Al final —tal en El fuego secreto, por ejemplo—, Harpur nos entrega una aporía. Porque ¿cuál es ese fuego secreto? ¿Un viaje iniciático? ¿Un camino de conocimiento (interior y exterior)? ¿La adquisición (o rescate) de otra percepción —Lezama diría "de unos nuevos sentidos" poéticos—, desde donde —"el Hombre Verdadero" o el "Bienaventurado", diría también María Zambrano— poder mirar de una manera radicalmente diferente a la realidad?
Otra percepción o "doble visión", poética, metafórica, lo llama Harpur (y cita, entre otros, el deslumbrante ejemplo de William Blake). Así, adquirir el secreto o mirar desde él, supone más una desposesión que una posesión. Hay algo de regreso a las primordiales intuiciones infantiles (Lezama llamaba a preservar en el poeta la "riqueza infantil de creación"). En esa visión unitiva terminaría derrotado, aunque no excluido, "el imperialismo de la razón" (digo con frase de Zambrano), el totalitario Ego Heroico, porque serían las bodas entre el espíritu y el alma, entre Apolo y Hermes.
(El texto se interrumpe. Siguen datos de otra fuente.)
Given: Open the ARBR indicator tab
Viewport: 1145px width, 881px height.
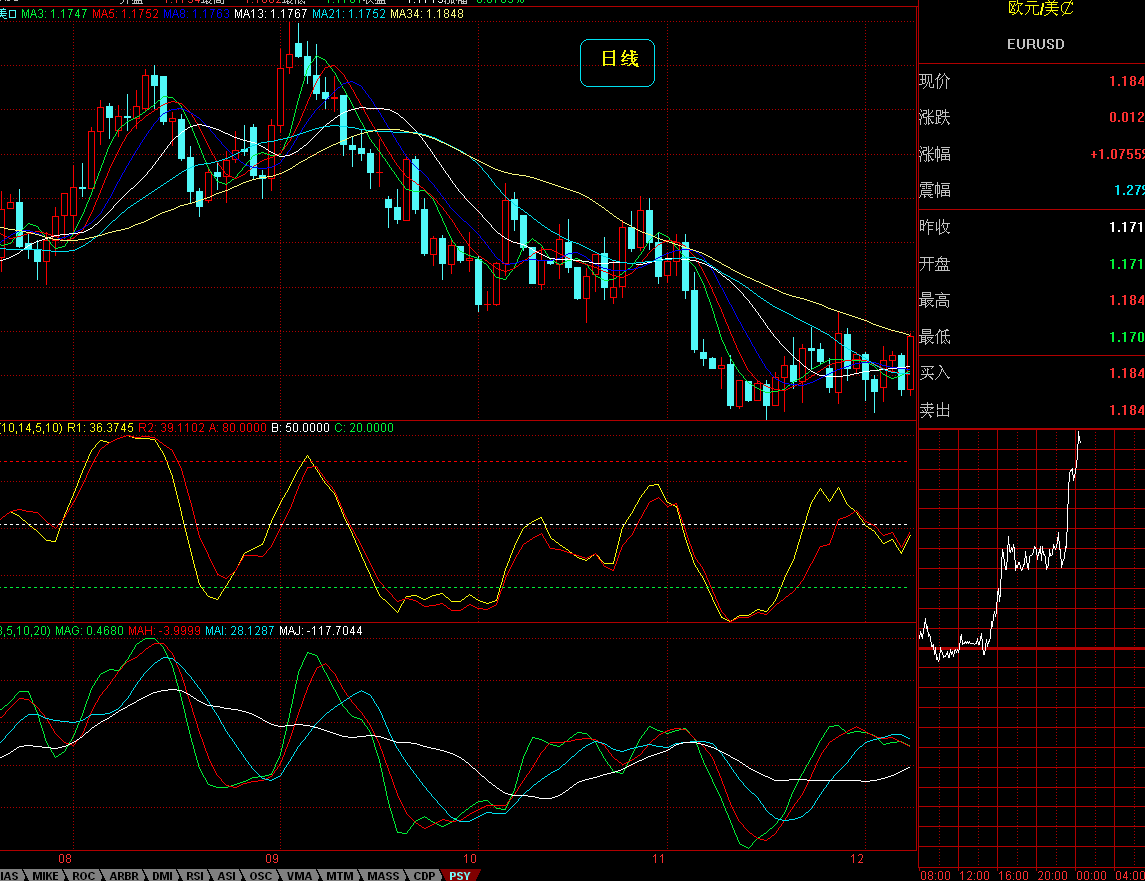Looking at the screenshot, I should point(124,875).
En suma, lo que nos ofrece Harpur es una relectura de toda nuestra percepción desde la potencia creadora de la imaginación. El resultado es una visión de una profundidad abisal, que se proyecta, a partir del alma individual, hasta el Alma del Mundo (Anima Mundi), y que —como el abismo de Nietzsche— desde allí nos mira. Una visión ambivalente, ambigua, paradójica, es decir (digámoslo ya sin ambagues), daimónica. Una visión mercurial, que privilegia un saber de los bordes, las encrucijadas, los crepúsculos, las albas. Un saber que parte de la promiscuidad de este mundo con el Otro Mundo.
De ahí que se requiera cierta iniciación daimónica, mediadora, es decir, chamánica; de un rescate de la visión primordial, sagrada, de las llamadas culturas tradicionales u originarias; de un rescate, a su vez, de una perspectiva mitopoética o imaginal… Y de ahí su afinidad con las aporías de la razón poética zambranista y el sistema poético del mundo lezamiano. No en balde en los tres es tan esencial la percepción órfica, presocrática (los antiguos magos sanadores y chamanes: Parménides, Empédocles, y Heráclito), gnóstica, neoplatónica… Los tres convocan un saber sumergido, un logos oscuro (al decir de Jesús Moreno Sanz), un fuego secreto, un camino de trasformación interior, o, como quería María Zambrano, "un saber sobre el alma".
No tengo que insistir en que dos fuentes decisivas de la visión de Harpur se encuentran en Carl Jung y en la llamada psicología arquetipal que desarrolla entonces su discípulo creador, James Hillman.
Solo quiero añadir, para acaso trasmitir una inquietud, que Lorenzo García Vega pasó los últimos meses de vida leyendo, según me confesó, como no leía desde su juventud, a Harpur. Y que, no por gusto, Lezama aisló un verso oído a un decimista popular cubano: "el alma se da en la sombra", y que en Dador nos regalara estos versos numinosos: "Luz en lo infuso, luz con el daimon, para descifrar la sangre y la noche de las empalizadas".
Leer a Harpur presupone una fe. Una fe que, como el alma, también se hace —en el camino (como sabía Antonio Machado). Entonces, acaso, el alma no esté perdida, o sí, pero a la manera de San Juan de la Cruz, "me hice perdidiza, y fui ganada".